Im van Oerschen Wald soll ein Trimm-Dich-Pfad entstehen, so alles glatt läuft. © Till Goerke
Sport

Wegen Corona: Trimm-Dich-Pfad im van Oerschen Wald geplant

Wegen Corona zieht es viele Menschen in die Natur. Individuelle Fitnessprogramme sind im Trend. Darum soll jetzt im van Oerschen Wald ein Trimm-Dich-Pfad entstehen. Wenn alles glatt läuft.

Es ist kein Wunder: In Zeiten von Corona liegen individuelle Fitnessprogramme mehr denn je im Trend. Dazu gehören auch die sogenannten Trimm-Dich-Pfade, die es in Deutschland bereits seit den 60er-Jahren gibt. Jetzt soll ein solcher Pfad auch im van Oerschen Wald entstehen. Doch zuvor muss eine wichtige Voraussetzung erfüllt sein.

In einigen Kommunen werden die Trimm-Dich-Pfade sogar zur Gesundheitsförderung eingesetzt. Und in Zeiten von Corona und wenig alternativen Sportmöglichkeiten sind die Pfade ohnehin eine willkommene Abwechslung an der frischen Luft.

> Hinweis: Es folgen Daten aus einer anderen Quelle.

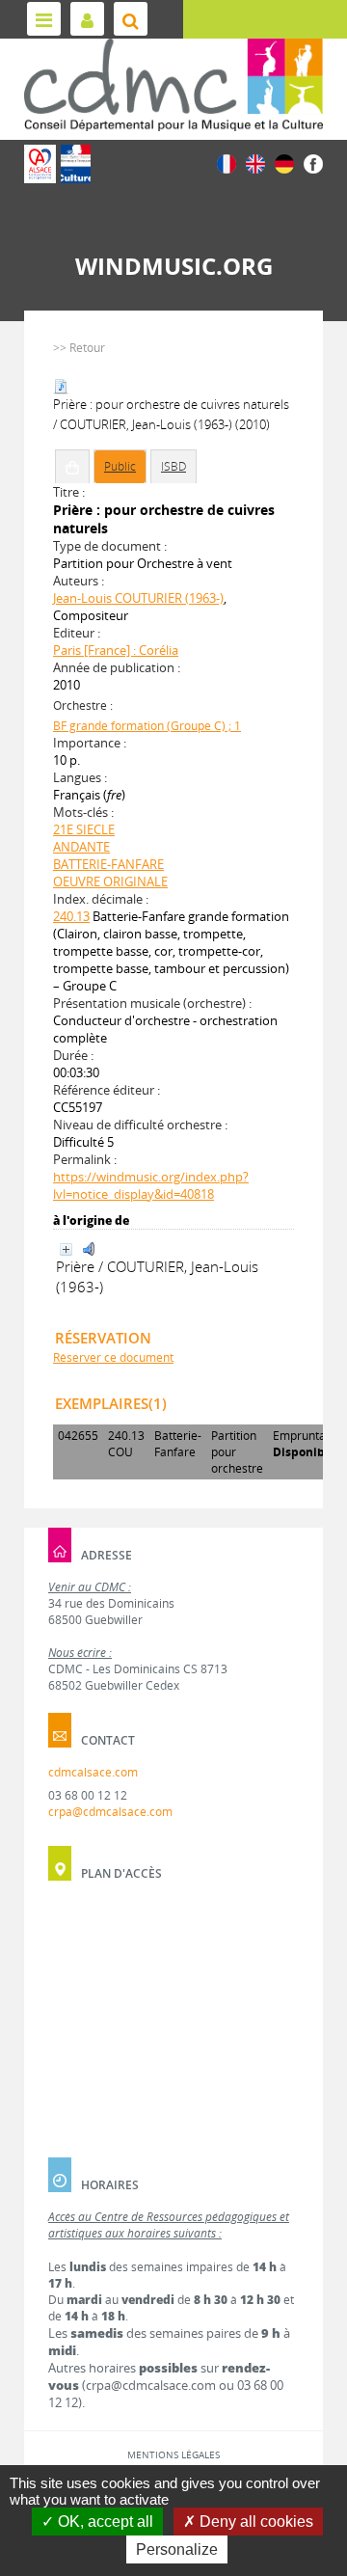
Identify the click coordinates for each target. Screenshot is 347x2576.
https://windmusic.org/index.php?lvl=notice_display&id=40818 (151, 1185)
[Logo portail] (173, 85)
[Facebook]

Holzgeräte und bis zu 15 Stationen

Darum will die Heeker Verwaltung jetzt auch einen solchen Trimm-Dich-Pfad ins Leben rufen – mit Holzgeräten und 10 bis 15 Stationen. Auch QR-Codes auf den Schildern wie beim Trimm-Dich-Pfad des SV Heek sind denkbar. Die exakte Route steht noch nicht fest.

Denn erst mal müssen Fördergelder fließen. Ob eine Realisierung ohne diese erfolgen würde, ist fraglich. Bis Anfang März können noch über das Regionalbudget der Leader-Region Ahaus-Heek-Legden Fördermittel für Kleinprojekte beantragt werden. Genau das soll jetzt erfolgen.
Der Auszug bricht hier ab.